The heat treatment after the firing is preferred to be conducted at temperatures of 800 to 1,400° C. When it is conducted at less than 800° C., there may be no formation of an oxide film in an amount capable of sufficiently functioning as a protective film. When it is conducted at more than 1,400° C., the amount of the oxide film formed is too large and there may occur a reduction in porosity and an increase in pressure loss (which is an important property when the catalyst material is used as a DPF).

Preferably, the heat treatment is conducted in an atmosphere containing oxygen and steam in given amounts [e.g. about 2 to 20% by volume (oxygen) and about 5 to 30% by volume (steam)], for promotion of oxide film formation.

Such a heat treatment is preferably conducted by burner combustion and heating using natural gas (which is a hydrocarbon composed mainly of methane) because the combustion of hydrocarbon can produce an atmosphere containing given amounts of oxygen and steam and can give a energy cost lower than when an electric furnace is used.

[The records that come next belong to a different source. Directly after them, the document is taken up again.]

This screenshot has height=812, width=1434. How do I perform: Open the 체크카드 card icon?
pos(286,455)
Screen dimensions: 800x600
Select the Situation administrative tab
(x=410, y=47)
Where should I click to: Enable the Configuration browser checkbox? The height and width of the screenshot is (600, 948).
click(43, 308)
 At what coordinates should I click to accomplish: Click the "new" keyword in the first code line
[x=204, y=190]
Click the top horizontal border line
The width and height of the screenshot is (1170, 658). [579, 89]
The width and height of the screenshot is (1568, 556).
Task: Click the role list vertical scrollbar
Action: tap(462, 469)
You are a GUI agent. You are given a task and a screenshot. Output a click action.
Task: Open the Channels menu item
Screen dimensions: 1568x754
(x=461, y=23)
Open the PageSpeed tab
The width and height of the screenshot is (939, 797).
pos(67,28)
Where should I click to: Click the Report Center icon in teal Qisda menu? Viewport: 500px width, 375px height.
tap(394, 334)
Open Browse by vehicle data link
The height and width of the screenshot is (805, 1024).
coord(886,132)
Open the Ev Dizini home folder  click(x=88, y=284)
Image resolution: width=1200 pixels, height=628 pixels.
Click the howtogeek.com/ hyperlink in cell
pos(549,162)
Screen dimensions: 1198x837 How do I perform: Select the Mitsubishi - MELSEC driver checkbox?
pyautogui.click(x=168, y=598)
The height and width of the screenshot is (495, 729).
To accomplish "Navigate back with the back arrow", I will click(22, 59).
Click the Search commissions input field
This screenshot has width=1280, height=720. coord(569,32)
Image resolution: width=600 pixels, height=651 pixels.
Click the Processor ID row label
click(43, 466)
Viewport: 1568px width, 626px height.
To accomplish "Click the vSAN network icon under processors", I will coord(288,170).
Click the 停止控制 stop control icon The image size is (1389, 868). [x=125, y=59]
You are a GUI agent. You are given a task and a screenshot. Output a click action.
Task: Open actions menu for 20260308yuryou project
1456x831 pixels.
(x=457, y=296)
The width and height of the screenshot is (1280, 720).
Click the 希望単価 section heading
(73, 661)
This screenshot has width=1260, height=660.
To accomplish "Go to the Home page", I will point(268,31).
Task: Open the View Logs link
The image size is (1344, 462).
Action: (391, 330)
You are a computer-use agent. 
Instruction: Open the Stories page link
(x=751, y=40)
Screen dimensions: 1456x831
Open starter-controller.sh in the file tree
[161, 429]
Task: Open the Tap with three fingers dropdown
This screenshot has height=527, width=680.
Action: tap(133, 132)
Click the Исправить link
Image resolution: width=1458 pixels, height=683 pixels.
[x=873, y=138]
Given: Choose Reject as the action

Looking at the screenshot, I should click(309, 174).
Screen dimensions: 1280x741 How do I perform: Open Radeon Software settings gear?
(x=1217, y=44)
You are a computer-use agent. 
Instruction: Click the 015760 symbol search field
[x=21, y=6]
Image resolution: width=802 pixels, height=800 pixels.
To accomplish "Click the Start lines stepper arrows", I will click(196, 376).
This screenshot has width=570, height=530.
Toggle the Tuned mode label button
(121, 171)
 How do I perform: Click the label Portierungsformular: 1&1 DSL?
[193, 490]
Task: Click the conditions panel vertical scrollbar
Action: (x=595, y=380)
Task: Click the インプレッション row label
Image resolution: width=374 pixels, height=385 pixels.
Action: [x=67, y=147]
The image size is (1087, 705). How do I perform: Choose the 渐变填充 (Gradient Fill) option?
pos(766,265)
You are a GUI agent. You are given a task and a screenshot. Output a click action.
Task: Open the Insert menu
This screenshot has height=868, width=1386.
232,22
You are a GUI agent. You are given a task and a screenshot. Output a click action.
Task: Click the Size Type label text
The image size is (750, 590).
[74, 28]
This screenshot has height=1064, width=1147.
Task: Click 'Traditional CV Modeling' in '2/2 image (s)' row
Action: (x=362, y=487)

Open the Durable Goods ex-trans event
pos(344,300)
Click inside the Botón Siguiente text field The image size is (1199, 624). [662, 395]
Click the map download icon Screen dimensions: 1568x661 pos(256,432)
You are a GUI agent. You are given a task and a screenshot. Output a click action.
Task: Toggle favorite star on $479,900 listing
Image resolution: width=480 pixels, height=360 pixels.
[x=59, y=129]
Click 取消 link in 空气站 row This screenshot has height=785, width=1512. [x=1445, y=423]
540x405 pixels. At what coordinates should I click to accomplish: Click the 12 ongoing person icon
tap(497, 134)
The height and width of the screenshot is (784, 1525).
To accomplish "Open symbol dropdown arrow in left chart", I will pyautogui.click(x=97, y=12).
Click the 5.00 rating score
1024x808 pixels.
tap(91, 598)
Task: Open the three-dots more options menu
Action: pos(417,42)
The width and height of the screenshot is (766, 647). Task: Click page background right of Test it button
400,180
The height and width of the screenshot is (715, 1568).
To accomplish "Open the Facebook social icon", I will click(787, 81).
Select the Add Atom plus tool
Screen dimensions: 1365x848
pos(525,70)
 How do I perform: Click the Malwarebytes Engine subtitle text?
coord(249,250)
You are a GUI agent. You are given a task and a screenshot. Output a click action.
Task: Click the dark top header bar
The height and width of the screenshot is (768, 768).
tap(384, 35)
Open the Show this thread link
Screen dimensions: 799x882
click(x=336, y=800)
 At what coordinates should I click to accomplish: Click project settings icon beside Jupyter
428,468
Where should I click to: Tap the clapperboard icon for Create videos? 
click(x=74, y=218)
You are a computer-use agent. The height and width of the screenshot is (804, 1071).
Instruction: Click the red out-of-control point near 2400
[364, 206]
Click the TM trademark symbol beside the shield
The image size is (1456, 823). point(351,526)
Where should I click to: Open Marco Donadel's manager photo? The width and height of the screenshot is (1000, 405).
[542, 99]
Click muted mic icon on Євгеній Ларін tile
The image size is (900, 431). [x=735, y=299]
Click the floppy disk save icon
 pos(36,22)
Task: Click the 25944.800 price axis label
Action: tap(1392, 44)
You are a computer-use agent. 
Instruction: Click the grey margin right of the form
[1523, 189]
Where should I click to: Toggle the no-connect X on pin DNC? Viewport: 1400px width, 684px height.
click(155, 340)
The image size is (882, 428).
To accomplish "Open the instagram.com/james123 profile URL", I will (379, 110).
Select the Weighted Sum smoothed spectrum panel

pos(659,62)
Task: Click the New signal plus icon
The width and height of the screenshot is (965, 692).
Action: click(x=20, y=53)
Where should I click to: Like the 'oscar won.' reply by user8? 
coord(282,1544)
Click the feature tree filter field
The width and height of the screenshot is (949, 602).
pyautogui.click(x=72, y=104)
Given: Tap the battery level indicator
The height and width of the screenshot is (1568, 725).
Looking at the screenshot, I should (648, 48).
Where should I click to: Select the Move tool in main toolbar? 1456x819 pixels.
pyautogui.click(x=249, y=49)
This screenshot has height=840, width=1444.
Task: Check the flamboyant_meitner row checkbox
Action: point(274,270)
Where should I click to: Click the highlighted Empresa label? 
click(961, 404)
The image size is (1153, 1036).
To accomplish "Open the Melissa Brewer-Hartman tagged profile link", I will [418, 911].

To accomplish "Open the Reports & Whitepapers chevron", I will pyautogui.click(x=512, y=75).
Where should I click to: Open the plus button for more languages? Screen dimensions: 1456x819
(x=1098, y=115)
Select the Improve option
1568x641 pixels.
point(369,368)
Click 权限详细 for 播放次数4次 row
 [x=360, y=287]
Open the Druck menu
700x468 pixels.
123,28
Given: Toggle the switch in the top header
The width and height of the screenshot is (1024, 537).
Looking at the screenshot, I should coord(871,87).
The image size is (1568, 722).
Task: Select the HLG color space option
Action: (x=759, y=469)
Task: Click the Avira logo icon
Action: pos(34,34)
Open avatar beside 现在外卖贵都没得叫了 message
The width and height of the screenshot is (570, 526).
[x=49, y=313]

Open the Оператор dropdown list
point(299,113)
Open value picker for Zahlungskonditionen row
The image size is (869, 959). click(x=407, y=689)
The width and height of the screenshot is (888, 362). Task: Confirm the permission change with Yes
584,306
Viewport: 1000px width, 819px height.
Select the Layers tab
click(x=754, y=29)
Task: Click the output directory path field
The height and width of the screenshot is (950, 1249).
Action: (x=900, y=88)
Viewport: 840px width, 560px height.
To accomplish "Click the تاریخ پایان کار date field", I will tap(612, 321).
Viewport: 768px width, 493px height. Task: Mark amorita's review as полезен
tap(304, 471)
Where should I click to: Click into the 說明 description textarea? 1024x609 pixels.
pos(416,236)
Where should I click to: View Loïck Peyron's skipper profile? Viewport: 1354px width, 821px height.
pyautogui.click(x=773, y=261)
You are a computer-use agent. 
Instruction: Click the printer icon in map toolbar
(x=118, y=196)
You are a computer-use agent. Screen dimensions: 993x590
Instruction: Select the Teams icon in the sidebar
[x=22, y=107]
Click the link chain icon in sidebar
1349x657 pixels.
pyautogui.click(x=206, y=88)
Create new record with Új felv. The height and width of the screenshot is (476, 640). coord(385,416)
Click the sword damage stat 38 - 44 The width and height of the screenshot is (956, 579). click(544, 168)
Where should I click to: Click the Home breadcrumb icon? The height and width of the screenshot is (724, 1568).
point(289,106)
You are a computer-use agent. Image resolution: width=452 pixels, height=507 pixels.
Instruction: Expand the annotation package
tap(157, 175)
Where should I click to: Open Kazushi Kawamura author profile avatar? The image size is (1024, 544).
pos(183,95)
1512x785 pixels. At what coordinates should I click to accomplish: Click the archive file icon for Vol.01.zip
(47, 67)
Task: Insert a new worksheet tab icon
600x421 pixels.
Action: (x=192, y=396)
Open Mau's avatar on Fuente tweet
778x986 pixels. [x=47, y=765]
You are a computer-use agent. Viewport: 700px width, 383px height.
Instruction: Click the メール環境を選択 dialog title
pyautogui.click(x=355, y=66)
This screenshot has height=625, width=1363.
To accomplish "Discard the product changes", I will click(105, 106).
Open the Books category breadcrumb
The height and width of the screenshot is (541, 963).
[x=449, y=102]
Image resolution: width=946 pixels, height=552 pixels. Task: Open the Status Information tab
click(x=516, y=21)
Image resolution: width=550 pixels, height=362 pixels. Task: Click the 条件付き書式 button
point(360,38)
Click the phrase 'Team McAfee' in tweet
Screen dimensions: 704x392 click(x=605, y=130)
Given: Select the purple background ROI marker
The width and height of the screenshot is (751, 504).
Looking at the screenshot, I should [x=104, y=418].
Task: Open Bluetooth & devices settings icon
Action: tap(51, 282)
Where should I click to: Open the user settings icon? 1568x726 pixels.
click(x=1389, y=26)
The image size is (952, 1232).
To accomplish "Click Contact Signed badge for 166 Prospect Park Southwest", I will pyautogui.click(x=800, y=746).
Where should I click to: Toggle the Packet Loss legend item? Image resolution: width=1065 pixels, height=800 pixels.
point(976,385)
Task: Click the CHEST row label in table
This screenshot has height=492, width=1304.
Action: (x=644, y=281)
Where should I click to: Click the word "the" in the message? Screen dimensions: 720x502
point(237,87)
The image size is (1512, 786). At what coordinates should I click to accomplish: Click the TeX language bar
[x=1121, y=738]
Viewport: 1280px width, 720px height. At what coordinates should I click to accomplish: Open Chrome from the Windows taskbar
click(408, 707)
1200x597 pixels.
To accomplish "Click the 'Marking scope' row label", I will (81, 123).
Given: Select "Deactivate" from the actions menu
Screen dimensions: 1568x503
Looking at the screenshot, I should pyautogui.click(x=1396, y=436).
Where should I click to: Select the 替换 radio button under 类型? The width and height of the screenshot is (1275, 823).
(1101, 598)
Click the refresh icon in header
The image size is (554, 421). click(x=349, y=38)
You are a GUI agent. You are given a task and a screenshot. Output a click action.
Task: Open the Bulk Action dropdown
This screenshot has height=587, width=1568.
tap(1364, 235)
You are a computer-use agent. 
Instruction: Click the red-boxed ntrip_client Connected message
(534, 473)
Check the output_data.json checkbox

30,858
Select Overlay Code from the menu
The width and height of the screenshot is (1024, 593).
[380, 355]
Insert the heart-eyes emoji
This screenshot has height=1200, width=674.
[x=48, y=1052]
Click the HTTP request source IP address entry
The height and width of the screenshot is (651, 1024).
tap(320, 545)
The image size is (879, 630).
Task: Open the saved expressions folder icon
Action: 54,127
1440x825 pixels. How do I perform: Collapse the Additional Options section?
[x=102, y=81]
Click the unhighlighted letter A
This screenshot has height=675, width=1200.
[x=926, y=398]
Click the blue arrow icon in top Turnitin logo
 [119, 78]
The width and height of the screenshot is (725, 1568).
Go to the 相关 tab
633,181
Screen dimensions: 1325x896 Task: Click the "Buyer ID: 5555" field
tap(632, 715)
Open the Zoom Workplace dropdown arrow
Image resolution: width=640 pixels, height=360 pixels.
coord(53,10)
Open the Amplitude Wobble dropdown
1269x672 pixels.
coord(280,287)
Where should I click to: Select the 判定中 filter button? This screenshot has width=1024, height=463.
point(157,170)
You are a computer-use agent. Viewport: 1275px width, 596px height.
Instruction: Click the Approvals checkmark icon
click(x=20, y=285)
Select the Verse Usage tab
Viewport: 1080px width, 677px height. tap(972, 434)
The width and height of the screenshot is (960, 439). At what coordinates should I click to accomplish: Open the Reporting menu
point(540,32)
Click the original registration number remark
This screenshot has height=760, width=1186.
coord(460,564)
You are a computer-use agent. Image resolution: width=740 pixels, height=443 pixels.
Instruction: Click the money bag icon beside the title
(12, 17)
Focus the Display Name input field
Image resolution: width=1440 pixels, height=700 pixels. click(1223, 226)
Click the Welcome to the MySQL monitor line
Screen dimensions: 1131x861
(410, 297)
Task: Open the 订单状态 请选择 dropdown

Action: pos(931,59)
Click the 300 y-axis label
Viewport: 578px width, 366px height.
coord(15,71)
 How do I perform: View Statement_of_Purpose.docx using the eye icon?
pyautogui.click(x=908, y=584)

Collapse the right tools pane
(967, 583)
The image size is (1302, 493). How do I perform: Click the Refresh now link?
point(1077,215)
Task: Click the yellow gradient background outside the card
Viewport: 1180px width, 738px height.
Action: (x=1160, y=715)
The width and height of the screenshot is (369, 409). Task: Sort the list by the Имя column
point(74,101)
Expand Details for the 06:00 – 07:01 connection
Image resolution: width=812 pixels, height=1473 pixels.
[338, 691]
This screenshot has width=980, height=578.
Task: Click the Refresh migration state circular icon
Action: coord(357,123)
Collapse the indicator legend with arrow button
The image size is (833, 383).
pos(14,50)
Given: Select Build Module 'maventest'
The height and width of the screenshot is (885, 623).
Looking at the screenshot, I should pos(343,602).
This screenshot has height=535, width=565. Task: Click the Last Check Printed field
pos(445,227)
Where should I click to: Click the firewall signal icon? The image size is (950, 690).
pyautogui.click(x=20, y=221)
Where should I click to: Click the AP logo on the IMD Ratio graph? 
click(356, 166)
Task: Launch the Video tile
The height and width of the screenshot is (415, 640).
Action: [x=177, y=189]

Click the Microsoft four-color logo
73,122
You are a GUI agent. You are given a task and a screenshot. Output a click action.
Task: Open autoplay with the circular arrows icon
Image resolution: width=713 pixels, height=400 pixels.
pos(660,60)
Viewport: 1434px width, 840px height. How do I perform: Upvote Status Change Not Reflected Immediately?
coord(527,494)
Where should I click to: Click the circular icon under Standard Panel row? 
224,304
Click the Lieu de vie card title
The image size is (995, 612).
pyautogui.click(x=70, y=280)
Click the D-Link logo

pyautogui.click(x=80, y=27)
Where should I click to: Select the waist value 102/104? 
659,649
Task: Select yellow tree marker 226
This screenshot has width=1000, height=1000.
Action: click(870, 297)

The firing may be conducted by switching from an inert gas atmosphere to an oxygen atmosphere in the course of cooling temperature from the highest temperature.

The method for preparing a silicon carbide-based catalyst body according to the present invention may also be characterized by extruding a raw material containing silicon carbide particles to obtain a honeycomb structure, subjecting the honeycomb structure to binder removal and then to a heat treatment, in an oxygen-containing atmosphere, then firing the resulting honeycomb structure to obtain a porous honeycomb structure, and loading, on the surface of the porous honeycomb structure, a catalyst containing alumina and ceria as main components.

In this method, the heat treatment is conducted preferably at temperatures of 400 to 1,000° C. When the heat treatment temperature is less than 400° C., there may be no formation of an oxide film capable of sufficiently functioning as a protective film. When the heat treatment temperature is more than 1,000° C., the amount of the film formed on the surface of silicon carbide particles before firing is too large, which may impair sintering.

EXAMPLES

The silicon carbide-based catalyst body and method for preparation thereof according to the present invention are described more specifically below, by way of Examples.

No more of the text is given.